## Görev tanımı:
Aşağıdaki voleybol yazısında "Cuccarini gitti dertler" sözcüklerini içeren ifadeyle açılıp "başlamak istiyorum yazıma." ile kapanan bölümü lütfen hiçbir değişiklik yapmadan alıntılayın.
== Belge metni ==
Cuccarini gitti dertler bitti (mi?)

Sitemizdeki bakım çalışmalarından dolayı geçen haftaki yazımızı yayımlayamadık sevgili voleybol severler. Bundan dolayı sizlerden özür dileyerek başlamak istiyorum yazıma.
Yılan hikayesine dönen Türkiye Kupasında finale gelindi nihayet. Bu sezon yarıştığı her kulvarın en büyük favorisi olan Fenerbahçe Acıbadem, beklendiği gibi Eczacıbaşı Zentiva’yı evinde de mağlup etti ve finalde Vakıfbank Güneş Sigorta Türk Telekom’un rakibi oldu. Oynanan oyuna baktığınızda teneke ile gönderilen İtalyan antrenör Guiseppe Cuccarini’nin gidişinin pek de bir şeyi değiştirmediğini gördük. Aslında tartışılması gereken husus, Cuccarini’nin gönderilmesi ya da benimsediği çalıştırma felsefesinden ziyade, Eczacıbaşı Zentiva yönetiminin zamanlama hatası. Kimsenin avukatlığını yapacak değiliz. Ama zamanlama hatası sadece oyuncuları değil, Gökhan Sezal’ı da zora sokacak cinsten. Zira kendi kurmadığı bir kadroyla çok kritik bir zamanda yola çıkan Sezal, oyuncuları hem kendi oyun felsefesi içerisinde rotasyona sokmaya çalışacak, hem de onları mental açıdan iyileştirme gayretinde olacak. Birçok kulübün bu tarz uygulaması aklımıza geldiğinde düşündüğümüz tek şey, profesyonellik konusunda kat etmemiz gereken çok yol olduğudur.

Ya oyun?

Eczacıbaşı Zentiva’nın maç öncesi IECL ikinciliğini elde eden rakibi Fenerbahçe Acıbadem’e yapmış olduğu jest, gerçekten takdire değerdi. Ancak daha önce sahaya pankartla çıkmadıkları anlaşılan turuncu beyazlı bayanların seremoni esnasında pankartı döndürmeyi başaramamaları, seyircilerin yüzünde bir tebessüm belirmesine neden oldu. Bir iki futbol maçı izleseler, belki de bu tıkanıklığı yaşamayacaklardı. Oyun karakterini bir yana bırakın, Eczacıbaşı’nın oyuncu yapısı Fenerbahçe Acıbadem’e yaklaşamaz bile. Kadrolara bakın ve düşünün. Eczacıbaşı Zentiva’nın hangi oyuncusu FB Acıbadem’de doğrudan oynayabilir? Sadece Mirka Francia. Peki bir de tersini düşünün. FB Acıbadem’in kenarda tuttuğu Naz değil miydi geçen sene o takımın pasörü? Alice Blom, İpek Soroğlu oynayamaz mı ilk altıda? Yani arada çok büyük bir fark var. Bu farkı kapatabilecek tek unsur, FB Acıbadem’in fiziksel ve mental açıdan yorgun döndüğü Fransa seferinin akabinde tüm zaaflarını kullanmasıydı Eczacıbaşı’nın. Ama olmadı, sahada yapması gereken hiçbir şeyi doğru uygulayamadı Türk voleybolunun efsanesi. Gökçen’in ayakları yavaş olduğundan blok etkinliği sağlanamadı, servisler istenen yere gitmedi. Gerçi ikinci sette Maja Ognjenovic Seda’yı iyi sıkıştırdı ama, oyunun geneline yayılamadı bu durum. Bloksuz topu auta vuran Neriman’ı denedi Sezal. Çare olmadı. Mirka istediği topları alamadı. Sonuçta zaaflarını örtmeyi başaran sarı melekler, Avrupa’nın en iyi takımlarıyla boğuşmasının verdiği güven ve tecrübeyle Türkiye liginde pek zorlanmayacağını gösterdi. Demoralize olmuş Eczacıbaşı o kadar dağıldı ki, FB Acıbadem kaptanı Çiğdem bile arka alandan top vurmaya kalktı!
===
== Ham kayıtlar ==
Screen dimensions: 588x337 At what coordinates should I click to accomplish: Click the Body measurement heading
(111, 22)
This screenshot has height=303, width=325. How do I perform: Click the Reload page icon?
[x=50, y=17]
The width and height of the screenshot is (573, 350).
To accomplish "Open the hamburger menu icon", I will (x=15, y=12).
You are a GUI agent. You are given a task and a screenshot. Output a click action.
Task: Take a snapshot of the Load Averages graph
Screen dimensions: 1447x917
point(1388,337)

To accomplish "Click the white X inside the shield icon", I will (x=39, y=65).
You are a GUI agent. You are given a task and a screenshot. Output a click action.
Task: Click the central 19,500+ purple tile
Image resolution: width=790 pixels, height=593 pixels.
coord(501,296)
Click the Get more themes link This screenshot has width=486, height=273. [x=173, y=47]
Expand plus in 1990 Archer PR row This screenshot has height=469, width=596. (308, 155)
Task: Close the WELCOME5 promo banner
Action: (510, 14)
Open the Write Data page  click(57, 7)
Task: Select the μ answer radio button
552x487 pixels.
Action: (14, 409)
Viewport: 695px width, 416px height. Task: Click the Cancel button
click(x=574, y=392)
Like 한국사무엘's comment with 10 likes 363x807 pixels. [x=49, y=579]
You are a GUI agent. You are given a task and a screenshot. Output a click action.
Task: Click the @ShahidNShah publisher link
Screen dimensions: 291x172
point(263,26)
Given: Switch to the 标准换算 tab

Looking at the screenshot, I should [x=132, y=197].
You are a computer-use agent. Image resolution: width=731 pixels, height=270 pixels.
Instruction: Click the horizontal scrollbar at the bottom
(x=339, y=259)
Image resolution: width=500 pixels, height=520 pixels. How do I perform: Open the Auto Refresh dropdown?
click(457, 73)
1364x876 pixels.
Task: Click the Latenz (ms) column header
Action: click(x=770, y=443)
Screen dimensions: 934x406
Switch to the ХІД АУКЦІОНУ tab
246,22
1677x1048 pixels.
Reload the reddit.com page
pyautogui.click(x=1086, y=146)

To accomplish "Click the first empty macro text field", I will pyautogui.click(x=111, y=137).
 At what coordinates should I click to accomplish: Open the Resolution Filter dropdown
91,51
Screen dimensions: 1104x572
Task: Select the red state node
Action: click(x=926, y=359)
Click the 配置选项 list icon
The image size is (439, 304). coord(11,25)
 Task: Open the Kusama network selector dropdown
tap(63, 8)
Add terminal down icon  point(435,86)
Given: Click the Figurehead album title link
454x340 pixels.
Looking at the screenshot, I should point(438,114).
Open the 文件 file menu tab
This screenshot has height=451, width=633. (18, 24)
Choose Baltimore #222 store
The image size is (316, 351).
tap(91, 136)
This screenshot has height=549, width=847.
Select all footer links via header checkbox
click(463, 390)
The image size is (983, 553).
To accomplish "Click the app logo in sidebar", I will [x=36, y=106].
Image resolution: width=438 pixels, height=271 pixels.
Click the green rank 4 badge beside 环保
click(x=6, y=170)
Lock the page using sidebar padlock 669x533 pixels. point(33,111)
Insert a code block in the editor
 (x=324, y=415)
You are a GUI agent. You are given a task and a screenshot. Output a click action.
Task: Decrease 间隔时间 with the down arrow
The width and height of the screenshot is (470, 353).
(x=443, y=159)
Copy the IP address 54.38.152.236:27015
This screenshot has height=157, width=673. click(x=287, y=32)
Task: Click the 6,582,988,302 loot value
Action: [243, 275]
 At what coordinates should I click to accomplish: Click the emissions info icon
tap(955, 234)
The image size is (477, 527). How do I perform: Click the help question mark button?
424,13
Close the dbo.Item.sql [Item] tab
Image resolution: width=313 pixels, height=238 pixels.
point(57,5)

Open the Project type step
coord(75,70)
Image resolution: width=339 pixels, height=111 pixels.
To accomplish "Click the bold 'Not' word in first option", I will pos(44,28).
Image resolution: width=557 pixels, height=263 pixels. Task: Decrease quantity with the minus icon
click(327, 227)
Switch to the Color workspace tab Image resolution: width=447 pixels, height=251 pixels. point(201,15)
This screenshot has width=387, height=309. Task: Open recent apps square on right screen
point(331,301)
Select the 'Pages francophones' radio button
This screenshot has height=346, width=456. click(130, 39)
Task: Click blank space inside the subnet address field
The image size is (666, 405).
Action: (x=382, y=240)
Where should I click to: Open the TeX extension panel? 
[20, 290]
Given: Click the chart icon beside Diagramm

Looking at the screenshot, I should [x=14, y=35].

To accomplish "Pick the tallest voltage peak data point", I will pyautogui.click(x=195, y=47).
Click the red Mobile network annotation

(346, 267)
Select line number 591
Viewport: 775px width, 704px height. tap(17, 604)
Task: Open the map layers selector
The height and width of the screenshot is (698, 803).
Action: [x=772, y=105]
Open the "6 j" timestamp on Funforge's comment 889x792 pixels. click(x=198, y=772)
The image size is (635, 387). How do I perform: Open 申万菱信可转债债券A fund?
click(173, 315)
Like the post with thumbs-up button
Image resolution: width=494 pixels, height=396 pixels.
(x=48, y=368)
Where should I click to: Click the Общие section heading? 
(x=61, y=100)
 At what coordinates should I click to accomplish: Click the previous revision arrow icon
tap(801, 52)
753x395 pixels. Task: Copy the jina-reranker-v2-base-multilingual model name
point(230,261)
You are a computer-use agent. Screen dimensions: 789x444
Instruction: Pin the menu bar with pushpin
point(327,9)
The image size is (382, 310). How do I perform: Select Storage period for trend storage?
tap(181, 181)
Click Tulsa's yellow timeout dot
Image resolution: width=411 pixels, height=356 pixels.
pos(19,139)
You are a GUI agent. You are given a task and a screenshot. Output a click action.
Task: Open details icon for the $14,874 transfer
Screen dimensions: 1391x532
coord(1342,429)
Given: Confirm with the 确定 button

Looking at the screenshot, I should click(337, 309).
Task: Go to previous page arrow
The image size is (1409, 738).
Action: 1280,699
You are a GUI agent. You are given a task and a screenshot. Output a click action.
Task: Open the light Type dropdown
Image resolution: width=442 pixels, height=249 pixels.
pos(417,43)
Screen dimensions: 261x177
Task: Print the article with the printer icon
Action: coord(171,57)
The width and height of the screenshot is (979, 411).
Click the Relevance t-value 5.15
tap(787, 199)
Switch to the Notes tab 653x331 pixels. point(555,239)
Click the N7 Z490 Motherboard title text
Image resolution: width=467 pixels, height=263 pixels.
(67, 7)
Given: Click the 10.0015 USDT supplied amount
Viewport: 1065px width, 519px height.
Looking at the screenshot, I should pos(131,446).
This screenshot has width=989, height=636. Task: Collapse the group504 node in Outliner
===
## Alıştırma çıktısı:
Cuccarini gitti dertler bitti (mi?)

Sitemizdeki bakım çalışmalarından dolayı geçen haftaki yazımızı yayımlayamadık sevgili voleybol severler. Bundan dolayı sizlerden özür dileyerek başlamak istiyorum yazıma.